There is so much of the modern spiritual dilemma contained within that scene: the feeling of non-existence, the relentless nature of social tides and the apparent futility in resisting; the inability to hear, commune with or much less believe in a God; and the artificial means in which we try to surmount this emptiness. Despite the fact that this film is highly contextualized, it does present a compelling paradigm. We witness firsthand, in an encapsulated form, the loss of meaning in our culture, or at the very least, a significant shift in meaning. In the end, the protagonist finds a way out of the misery and into substantive meaning, in his case through romantic love with a woman he falls in love with at first sight and admires from afar, then eventually kidnaps. Suspending disbelief, we watch as the women understands and then demures. One could argue that this ending is problematic in a narrative sense when addressing the Anima/Animus concept, but for our purposes, we will accept it as some fulfilling end in that he was actually able to find deliverance.

One idea this essay has not examined is that of Shame. I do acknowledge this as a pivotal issue, so much so that I chose not to gloss it over. The most plausible reason is that the novel itself is about one man's battle with his Shame, so why try to conquer it now. And to be completely honest, I did not understand enough about the nature of my own shame to include it here. I hope, at the novels conclusion, that I will have reached a fair amount of conclusions, and shared them with all of you.

We are all searching for some meaning in our lives. It is not so important anymore what "the Meaning of Life" is because we now seem to understand that it is as individualistic as our DNA, and is ever-changing, moment to moment.
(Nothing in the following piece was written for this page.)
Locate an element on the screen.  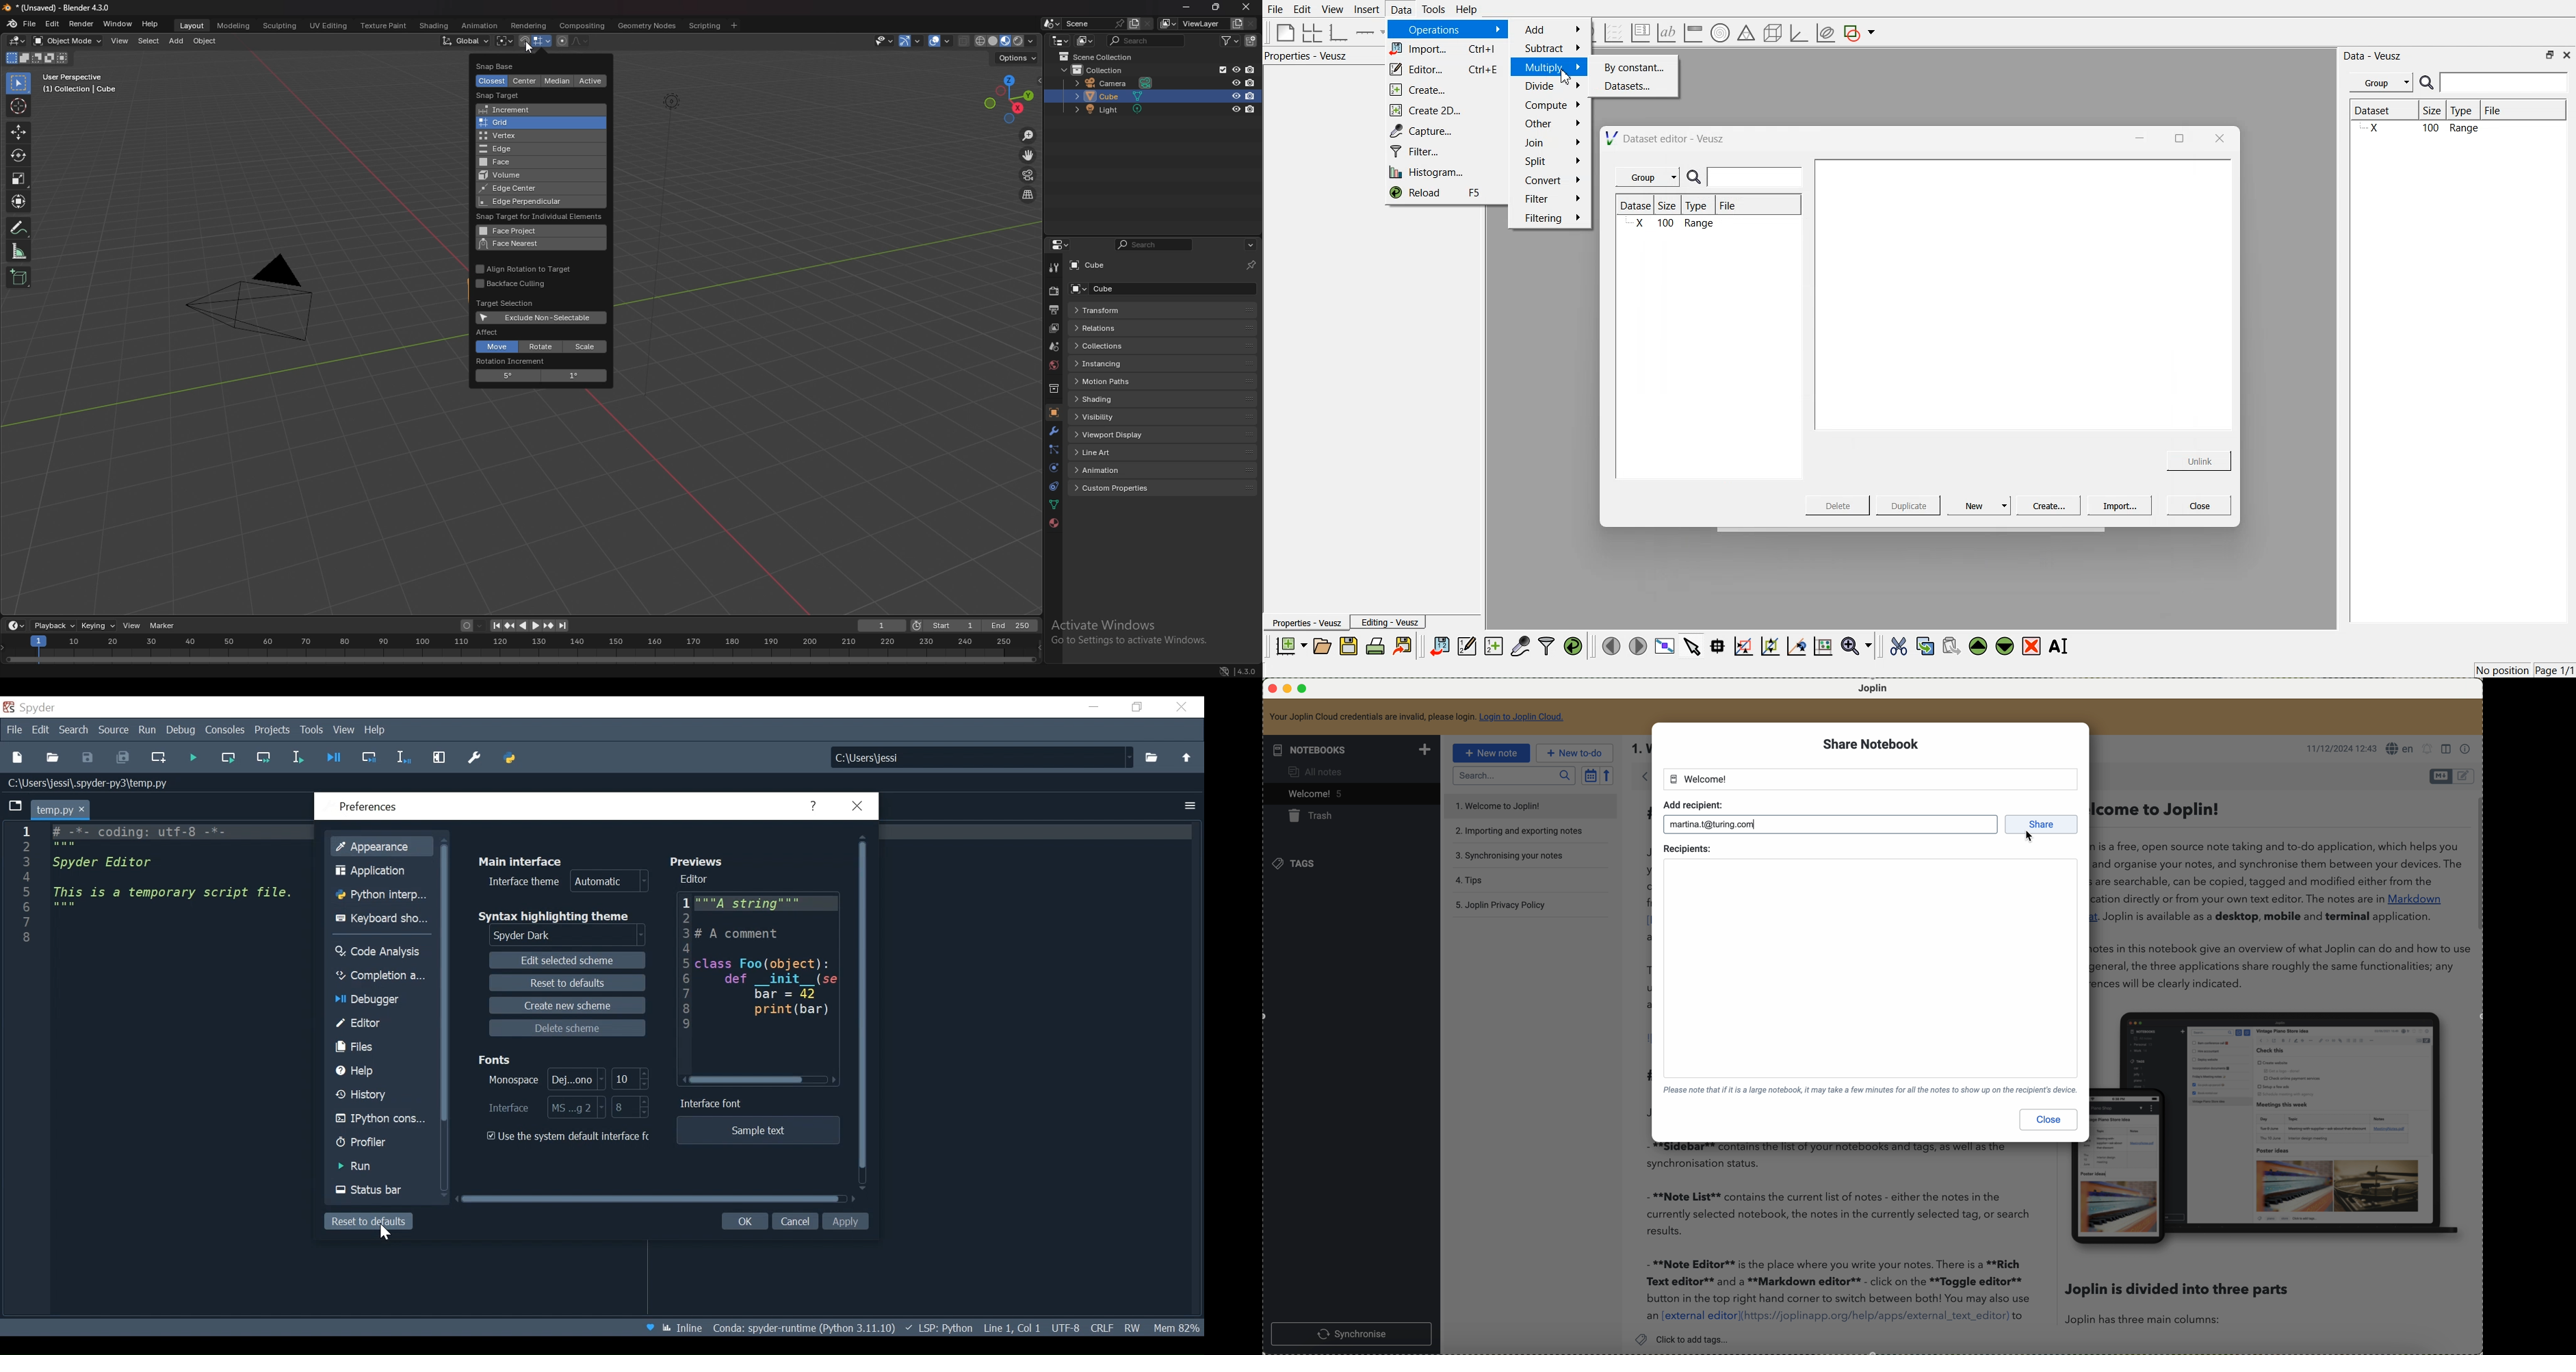
shading is located at coordinates (433, 26).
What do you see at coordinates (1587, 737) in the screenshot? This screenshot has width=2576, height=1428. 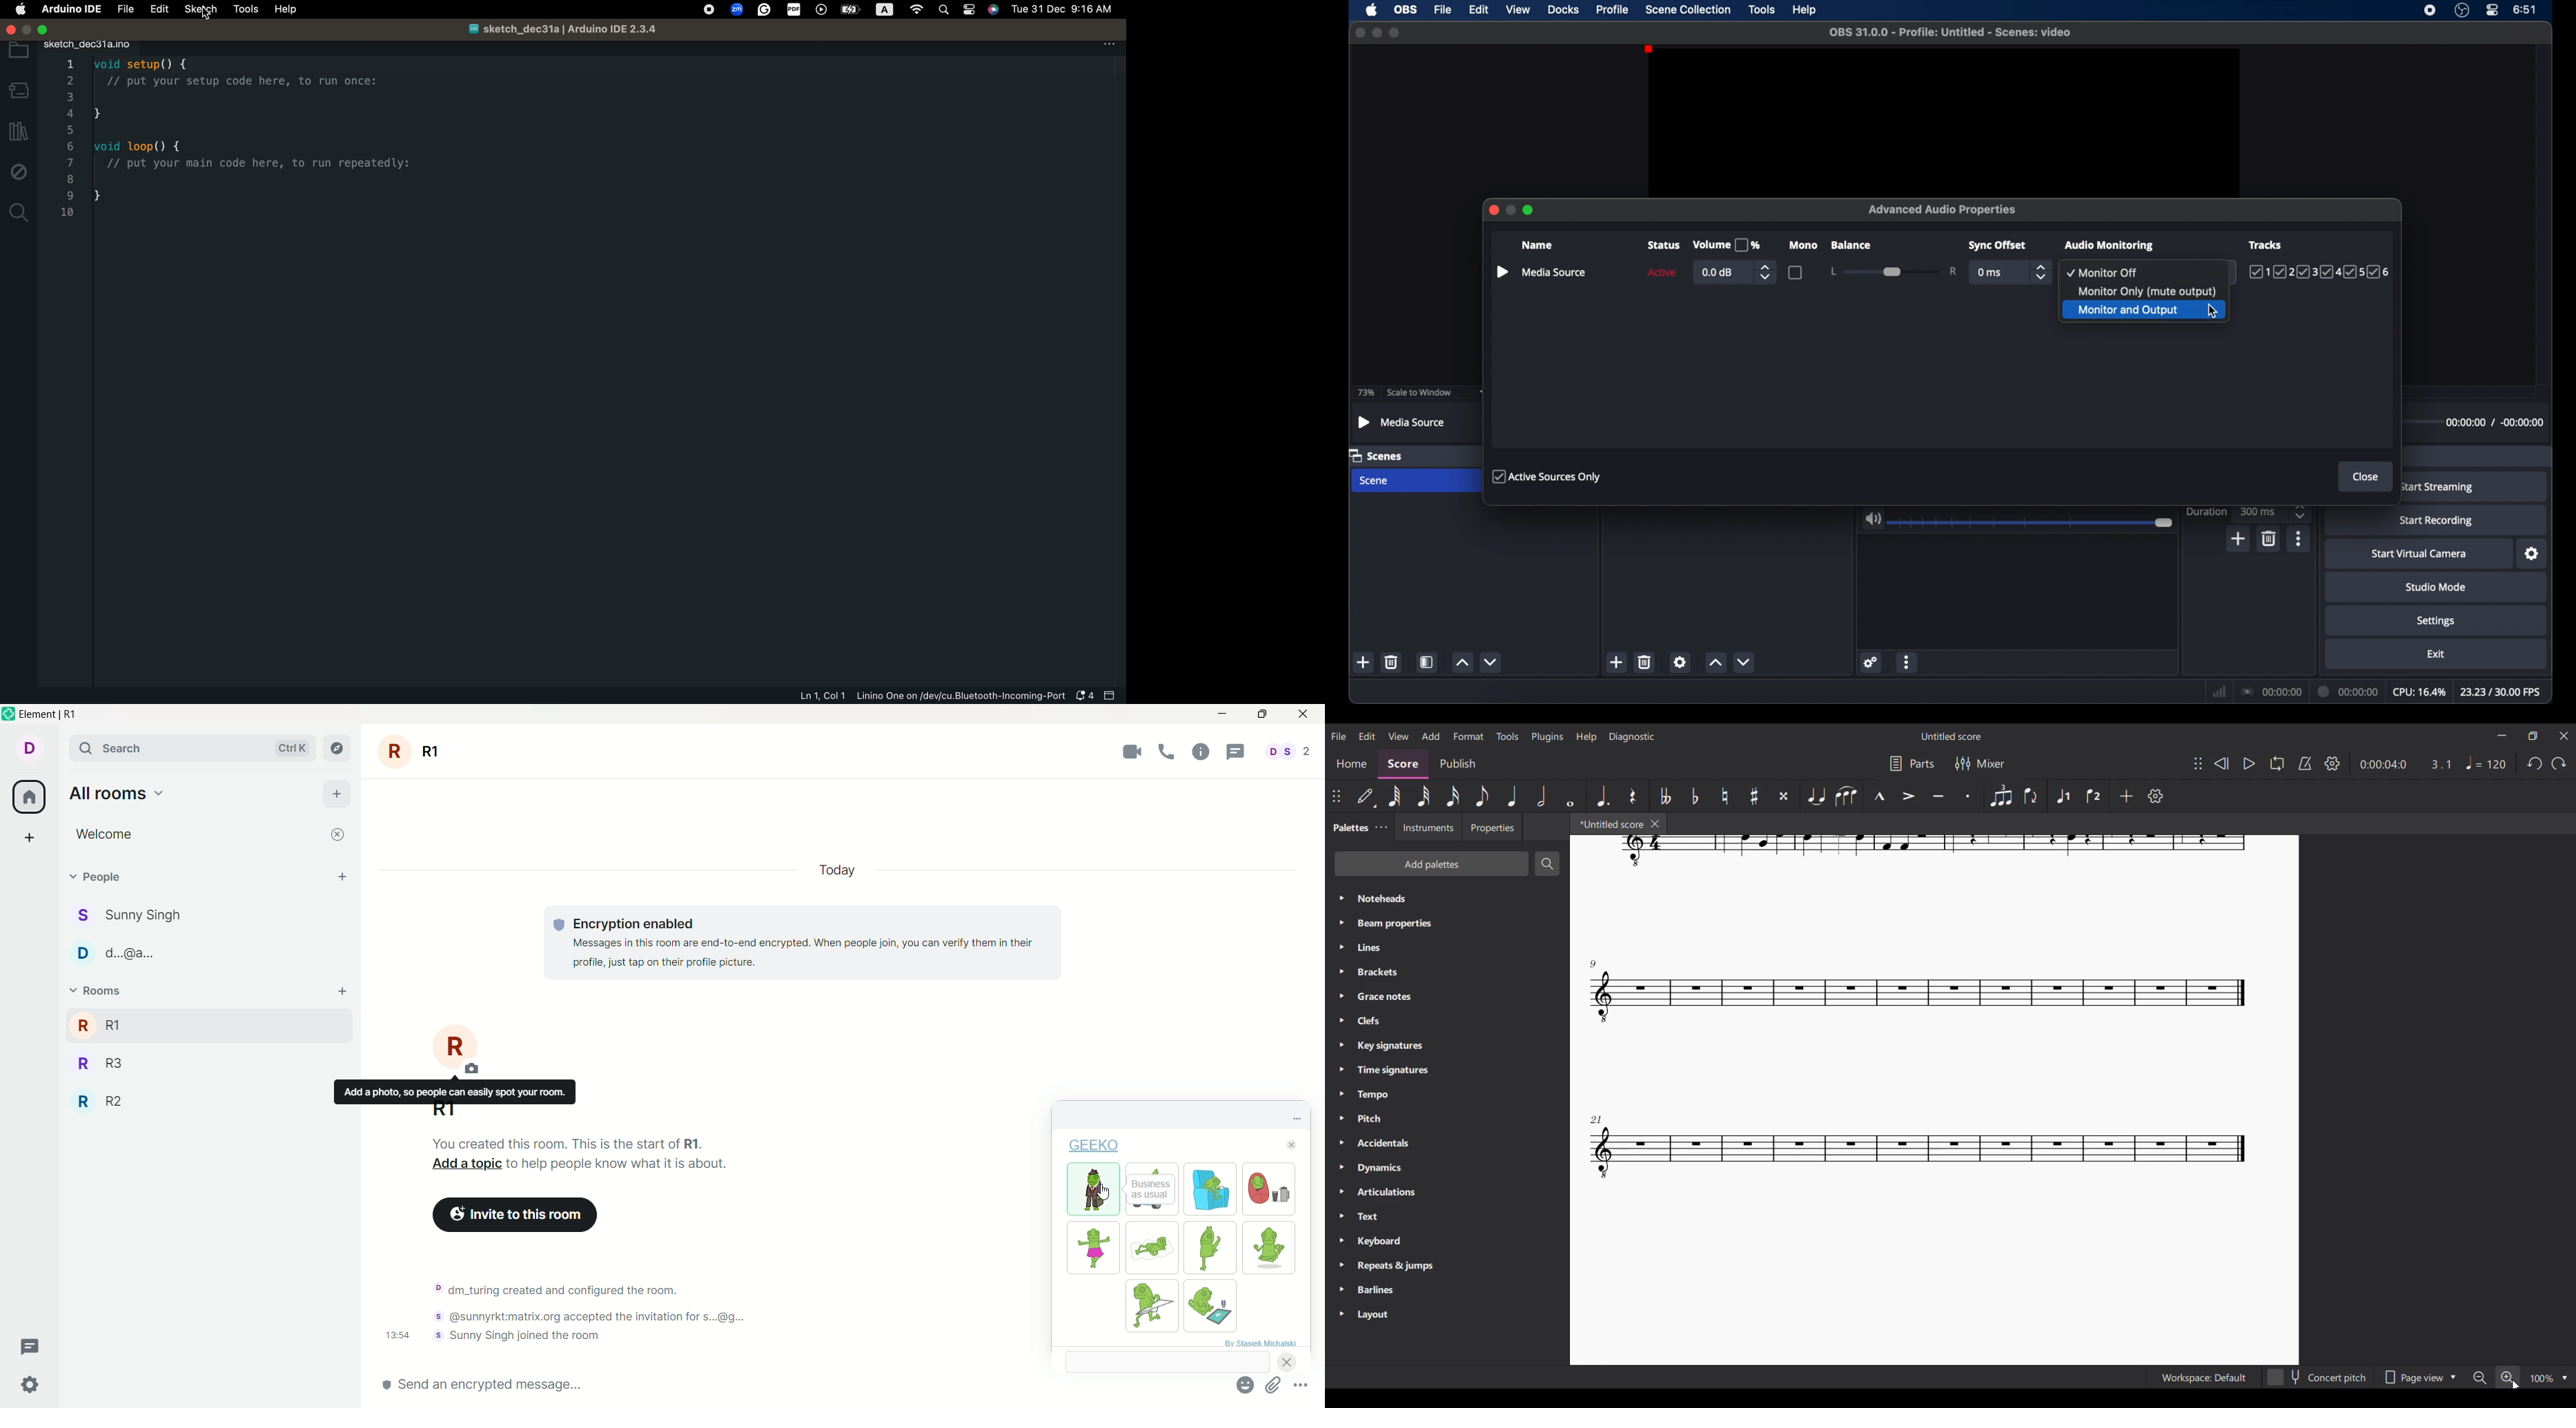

But this path to our Individuation or fulfillment or enlightenment travels through some of the darkest regions of our psyche, and it is in these passings where we discover our potential for pain, strength, hope, faith, love and transcendence.

Jung said in On the Nature of the Psyche:

Change of consciousness begins at home; it is a secular matter that depends entirely on how far the psyche's capacity for development extends. All we know at present is that there are single individuals who are capable of developing. How great their total number is we do not know, just as we do not know what the suggestive power of an extended consciousness may be, or what influence it may have upon the world at large. Effects of this kind never depend on the reasonableness of an idea, but far more on the question (which can only be answered ex effectu): Is the time ripe for change, or not?

There are no applicable laws in the spiritual arena; if anything, the possibilities are endless. The Sinner's Treadmill is the story of one man's quest for wholeness in a powerfully significant age and time, and the lengths he would go to conquer his demons both internal and external, real and imagined. As West Townsend, the novel's protagonist, seeks wholeness, he must first pass through weakness and fragmentation. Although I have invoked Jung in the creation of this book, I do not claim to follow the precepts of Jungian psychology to the letter. It is my interpretation. And it is a work of fiction, in as much as it can be. Not surprisingly, it's identity lie within a paradox: all the fictions combine in an attempt to create a working truth. Perhaps you may find yourself inside.

©Charles Shaw. Chicago, 1999.


1. There is a version of the Twelve Steps called the "Biblical Twelve Steps" which cites each passage of the Bible from which each step was formed. You can find this in places like the Salvation Army, Evangelical churches like The Moody Institute, and many church-based recovery programs.

2 The five spheres of the Psyche, according to Jungian psychology, are: Persona, Ego, Shadow, Anima/Animus, Unconscious (then Collective Unconscious).